DAWSON CITY, Yukon - The top teams in the Yukon Quest International Sled Dog Race were preparing to hit the trail again Friday afternoon after taking a mandatory 36 hour layover.
Defending champion Hans Gatt of Atlin, B.C., who led the teams into Dawson, was the first musher allowed to leave. He was given a departure time of 12:57 p.m. Yukon Time.
Gatt had a strong lead ahead of his nearest competitor, Martin Massicotte of St. Tite, Quebec, who could leave at 2:21 p.m. William Kleedehn of Carcross will be next out at 2:48 p.m. Thomas Tetz of Carcross can leave at 3:55 p.m., followed one minute later by Hugh Neff of Coldfoot. John Schandelmeier of Paxson can hit the trail again at 4:03 p.m.
The frontrunners have a 150-mile run to Eagle. From Dawson onward, the mushers should have an easier time of it. Snow has been falling steadily along much of the trail ahead and temperatures are dropping.
For being the first musher to reach the Gold Rush outpost of Dawson City, Gatt collected four ounces of gold.
Gatt lost his voice on Tuesday, making it impossible to yell directions to his dogs.
"It's good that they know what they're doing," Gatt croaked to reporters who swarmed him at the checkpoint early Thursday morning.
Despite getting advice on how to cure his laryngitis, he wasn't getting any better after some much needed rest Thursday. He was making up for the sleep he has been missing.
Gatt said he was falling asleep constantly while descending King Solomon's Dome, about 30 miles out of Dawson City. He said since the start of the race on Sunday, he only managed to get one and a half hours of sleep until arriving in town for the mandatory layover.
Before he started the race, Gatt had some serious doubts about whether he could repeat last year's win. Some of his dogs became ill and he ended up leaving three of his main dogs at home.
However, he said he's been surprised by some 3-year-olds in the team. In fact, half of the 10 dogs remaining in his team have never been in a long-distance race before, giving him more reason to be pleased with his team's performance.
Last year Gatt pulled into Dawson City behind Tok musher Peter Butteri. Gatt caught up with Butteri in the last 100 miles to win the Quest in only his second try.
Gatt, who leaves for the 150-mile trip to Eagle shortly after noon today, said all he needs to do now is maintain his lead for the rest of the race. He said he had some doubts about whether he will be able to keep ahead of friends William Kleedehn and Thomas Tetz, who were third and sixth into town Thursday morning.
Gatt said he wasn't too worried about rookie Martin Massicotte and he didn't know how good two-time Quest champion John Schandelmeier's fourth-place team looked.
Kleedehn said he's also not worried about Massicotte, a virtual unknown from Quebec who surprised everyone when he was the first one to arrive in the first checkpoint at Braeburn.

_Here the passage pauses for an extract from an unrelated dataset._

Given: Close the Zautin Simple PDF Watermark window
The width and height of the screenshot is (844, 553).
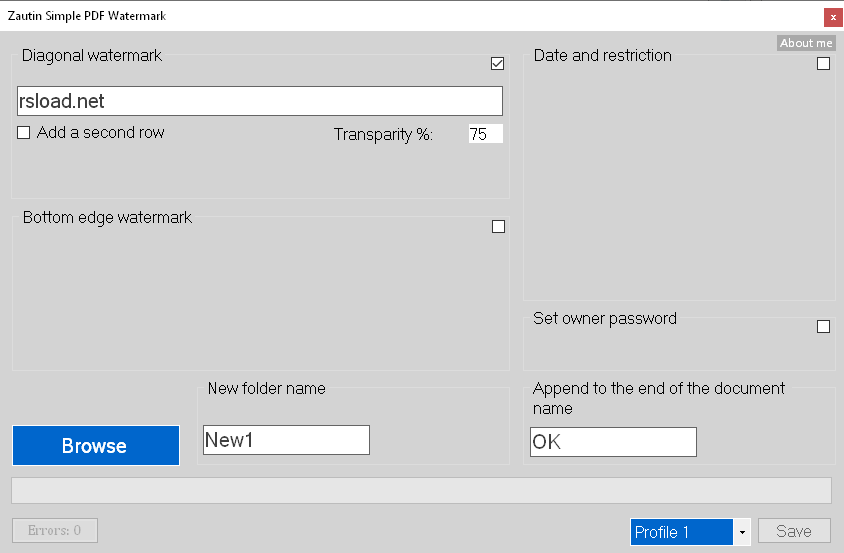Looking at the screenshot, I should point(832,17).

The French Canadian has consistently stayed with the front-runners, sometimes leading them.
"You watch him, see how's he doing, and see how his schedule is," Kleedehn said. "This unknown guy, he's a pretty nice fella with some really good dogs, but he doesn't know what the heck he's doing. He's already racing. Basically, it has to be a miracle for him to win the race."
By midmorning Friday 18 of the 19 teams remaining in the race had reached Dawson City. Paul Geoffrion, a rookie from Whitehorse, was bringing up the rear, in 19th place.
Darrin Lee of Nenana became the latest musher to scratch, dropping out of the race Thursday. Lee told race officials the weather was too warm for his dogs.